Если бы он не ненавидел ее со всей страстностью своей души, то обходился бы с нею осторожнее, бережнее, любовнее.

Потому в деятельности Петра необходимо строго отличать две стороны: его деятельность государственную, все его военные, флотские, административные, промышленные насаждения, и его деятельность реформативную в узком смысле этого слова, т.е. изменения в быте, нравах, обычаях и понятиях, которые он старался произвесть в русском народе.

Первая деятельность заслуживает вечной признательной, благоговейной памяти и благословения потомства.

Как ни тяжелы были для современников его рекрутские наборы (которыми он не только пополнял свои войска, но строил города и заселял страны), введенная им безжалостная финансовая система, монополии, усиление крепостного права, одним словом, запряжение всего народа в государственное тягло – всем этим заслужил он себе имя Великого, имя основателя русского государственного величия.

Но деятельностью второго рода он не только принес величайший вред будущности России (вред, который так глубоко пустил свои корни, что досель еще разъедает русское народное тело), он далее совершенно бесполезно затруднил свое собственное дело; возбудил негодование своих подданных, смутил их совесть, усложнил свою задачу, сам устроил себе препятствия, на поборение которых должен был употреблять огромную долю той необыкновенной энергии, которою был одарен и которая, конечно, могла бы быть употреблена с большею пользою.

К чему было брить бороды, надевать немецкие кафтаны, загонять в ассамблеи, заставлять курить табак, учреждать попойки (в которых даже пороки и распутство должны были принимать немецкую форму), искажать язык, вводить в жизнь придворную и высшего общества иностранный этикет, менять летосчисление, стеснять свободу духовенства?

К чему ставить иностранные формы жизни на первое, почетное, место и тем накладывать на все русское печать низкого и подлого, как говорилось в то время?

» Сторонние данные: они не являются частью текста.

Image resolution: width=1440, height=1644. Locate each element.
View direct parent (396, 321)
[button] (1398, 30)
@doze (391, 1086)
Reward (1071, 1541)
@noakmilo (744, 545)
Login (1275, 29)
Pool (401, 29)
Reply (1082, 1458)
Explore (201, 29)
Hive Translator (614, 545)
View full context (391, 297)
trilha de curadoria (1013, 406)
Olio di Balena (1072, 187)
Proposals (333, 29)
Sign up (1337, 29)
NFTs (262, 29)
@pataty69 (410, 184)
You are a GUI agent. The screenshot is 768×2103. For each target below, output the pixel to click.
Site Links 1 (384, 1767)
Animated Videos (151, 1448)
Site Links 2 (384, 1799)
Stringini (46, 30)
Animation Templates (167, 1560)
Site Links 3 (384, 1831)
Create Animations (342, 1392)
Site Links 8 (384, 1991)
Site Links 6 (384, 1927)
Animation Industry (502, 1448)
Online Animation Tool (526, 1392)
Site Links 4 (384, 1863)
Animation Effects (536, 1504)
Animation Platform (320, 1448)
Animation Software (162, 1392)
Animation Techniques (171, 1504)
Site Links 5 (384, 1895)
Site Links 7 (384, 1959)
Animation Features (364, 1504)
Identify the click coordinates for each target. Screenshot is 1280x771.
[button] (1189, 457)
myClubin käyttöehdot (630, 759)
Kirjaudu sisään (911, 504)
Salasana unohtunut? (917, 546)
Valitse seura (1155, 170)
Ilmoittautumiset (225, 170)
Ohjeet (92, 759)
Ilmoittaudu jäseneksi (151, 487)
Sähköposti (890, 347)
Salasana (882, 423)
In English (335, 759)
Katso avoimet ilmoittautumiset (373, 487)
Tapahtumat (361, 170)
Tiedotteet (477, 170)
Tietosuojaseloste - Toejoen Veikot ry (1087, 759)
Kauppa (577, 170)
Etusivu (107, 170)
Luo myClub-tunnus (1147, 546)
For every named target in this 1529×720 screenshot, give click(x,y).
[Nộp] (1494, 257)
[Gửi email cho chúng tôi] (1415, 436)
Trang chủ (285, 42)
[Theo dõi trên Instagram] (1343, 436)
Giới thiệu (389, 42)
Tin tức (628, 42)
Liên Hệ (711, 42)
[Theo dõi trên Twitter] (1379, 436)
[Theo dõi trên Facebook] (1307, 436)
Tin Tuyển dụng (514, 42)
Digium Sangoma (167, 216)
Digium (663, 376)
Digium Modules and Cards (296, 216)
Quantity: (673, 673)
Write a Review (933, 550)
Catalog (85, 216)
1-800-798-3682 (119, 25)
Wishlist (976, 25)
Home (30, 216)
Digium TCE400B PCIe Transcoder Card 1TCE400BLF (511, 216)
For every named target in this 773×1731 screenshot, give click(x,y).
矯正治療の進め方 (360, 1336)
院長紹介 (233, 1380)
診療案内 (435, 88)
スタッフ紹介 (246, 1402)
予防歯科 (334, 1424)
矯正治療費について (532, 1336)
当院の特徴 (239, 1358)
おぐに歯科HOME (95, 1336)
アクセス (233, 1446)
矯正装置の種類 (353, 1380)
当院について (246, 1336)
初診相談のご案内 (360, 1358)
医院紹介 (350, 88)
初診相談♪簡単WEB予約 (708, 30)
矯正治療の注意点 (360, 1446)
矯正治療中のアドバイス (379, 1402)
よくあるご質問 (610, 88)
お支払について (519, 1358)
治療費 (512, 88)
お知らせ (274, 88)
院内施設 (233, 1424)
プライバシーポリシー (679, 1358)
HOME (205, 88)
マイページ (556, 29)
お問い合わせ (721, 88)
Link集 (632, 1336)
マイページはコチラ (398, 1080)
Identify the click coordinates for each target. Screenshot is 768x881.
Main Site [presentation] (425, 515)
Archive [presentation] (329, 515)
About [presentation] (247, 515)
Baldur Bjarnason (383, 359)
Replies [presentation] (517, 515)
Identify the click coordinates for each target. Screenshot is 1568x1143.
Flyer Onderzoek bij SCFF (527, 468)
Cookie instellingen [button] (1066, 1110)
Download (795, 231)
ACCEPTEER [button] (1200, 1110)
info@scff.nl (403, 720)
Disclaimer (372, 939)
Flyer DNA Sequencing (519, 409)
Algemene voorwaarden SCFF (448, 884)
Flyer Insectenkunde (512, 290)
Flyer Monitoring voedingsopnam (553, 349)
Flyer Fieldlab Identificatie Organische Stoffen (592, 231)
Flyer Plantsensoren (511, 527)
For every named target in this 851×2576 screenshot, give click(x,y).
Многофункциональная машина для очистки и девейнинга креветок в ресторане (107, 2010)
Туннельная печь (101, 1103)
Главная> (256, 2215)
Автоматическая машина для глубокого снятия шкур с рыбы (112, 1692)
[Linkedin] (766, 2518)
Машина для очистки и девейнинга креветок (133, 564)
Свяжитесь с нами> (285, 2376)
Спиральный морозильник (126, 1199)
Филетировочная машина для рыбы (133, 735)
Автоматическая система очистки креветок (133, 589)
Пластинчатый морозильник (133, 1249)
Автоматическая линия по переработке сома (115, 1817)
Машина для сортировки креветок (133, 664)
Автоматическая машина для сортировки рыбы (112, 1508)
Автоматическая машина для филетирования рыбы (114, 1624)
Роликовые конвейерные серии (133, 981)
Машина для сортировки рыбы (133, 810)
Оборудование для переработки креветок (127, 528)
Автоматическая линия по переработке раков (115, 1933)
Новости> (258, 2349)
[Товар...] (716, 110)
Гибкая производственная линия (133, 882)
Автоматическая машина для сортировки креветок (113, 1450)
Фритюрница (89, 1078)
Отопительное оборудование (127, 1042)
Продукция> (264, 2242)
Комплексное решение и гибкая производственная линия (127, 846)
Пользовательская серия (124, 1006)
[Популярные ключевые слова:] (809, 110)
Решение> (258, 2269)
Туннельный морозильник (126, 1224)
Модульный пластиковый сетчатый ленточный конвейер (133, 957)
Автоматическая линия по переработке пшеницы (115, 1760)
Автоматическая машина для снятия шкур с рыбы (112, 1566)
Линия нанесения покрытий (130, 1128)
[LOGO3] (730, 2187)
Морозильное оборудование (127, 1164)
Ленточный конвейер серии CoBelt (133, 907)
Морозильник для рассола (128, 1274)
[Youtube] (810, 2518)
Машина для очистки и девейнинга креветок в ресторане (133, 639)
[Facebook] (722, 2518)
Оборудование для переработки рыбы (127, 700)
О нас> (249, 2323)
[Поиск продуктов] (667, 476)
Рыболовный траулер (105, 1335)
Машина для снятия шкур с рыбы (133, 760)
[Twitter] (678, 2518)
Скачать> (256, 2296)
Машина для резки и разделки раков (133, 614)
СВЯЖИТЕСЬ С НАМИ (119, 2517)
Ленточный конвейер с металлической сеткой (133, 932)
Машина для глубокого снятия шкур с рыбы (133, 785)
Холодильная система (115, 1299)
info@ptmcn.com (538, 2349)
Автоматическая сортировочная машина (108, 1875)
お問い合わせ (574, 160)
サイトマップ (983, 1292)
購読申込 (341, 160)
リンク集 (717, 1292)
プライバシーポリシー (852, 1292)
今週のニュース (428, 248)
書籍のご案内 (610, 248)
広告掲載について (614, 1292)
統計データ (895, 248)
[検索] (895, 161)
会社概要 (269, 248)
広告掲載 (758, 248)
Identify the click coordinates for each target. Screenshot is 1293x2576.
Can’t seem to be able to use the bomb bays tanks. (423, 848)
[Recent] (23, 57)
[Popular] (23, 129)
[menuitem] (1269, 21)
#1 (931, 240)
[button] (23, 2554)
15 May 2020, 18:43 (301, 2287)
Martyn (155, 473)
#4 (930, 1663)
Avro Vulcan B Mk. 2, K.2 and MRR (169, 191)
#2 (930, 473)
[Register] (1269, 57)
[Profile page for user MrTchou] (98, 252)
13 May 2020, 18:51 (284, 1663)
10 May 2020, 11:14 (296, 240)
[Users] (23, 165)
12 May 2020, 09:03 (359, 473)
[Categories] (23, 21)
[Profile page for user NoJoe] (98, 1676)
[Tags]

Неужели это могло укрепить народное сознание?

Конечно, одних государственных нововведений (в узком смысле этого слова) было недостаточно: надо было развить то, что всему дает крепость и силу, т. е. просвещение; но что же имели общего с истинным просвещением все эти искажения народного облика и характера?

Просвещение к тому же не насаждается по произволу, как меняется форма одежды или вводится то или другое административное устройство. Его следовало не насаждать извне, а развивать изнутри. Ход его был бы медленнее, но зато вернее и плодотворнее.

Как бы то ни было, русская жизнь была насильственно перевернута на иностранный лад. Сначала это удалось только относительно верхних слоев общества, на которые действие правительства сильнее и прямее и которые вообще везде и всегда податливее на разные соблазны.

На мало-помалу это искажение русской жизни стало распространяться и вширь и вглубь, т.е. расходиться от высших классов на занимающие более скромное место в общественной иерархии, и с наружности проникать в самый строй чувств и мыслей, подвергшихся обезнародовающей реформе.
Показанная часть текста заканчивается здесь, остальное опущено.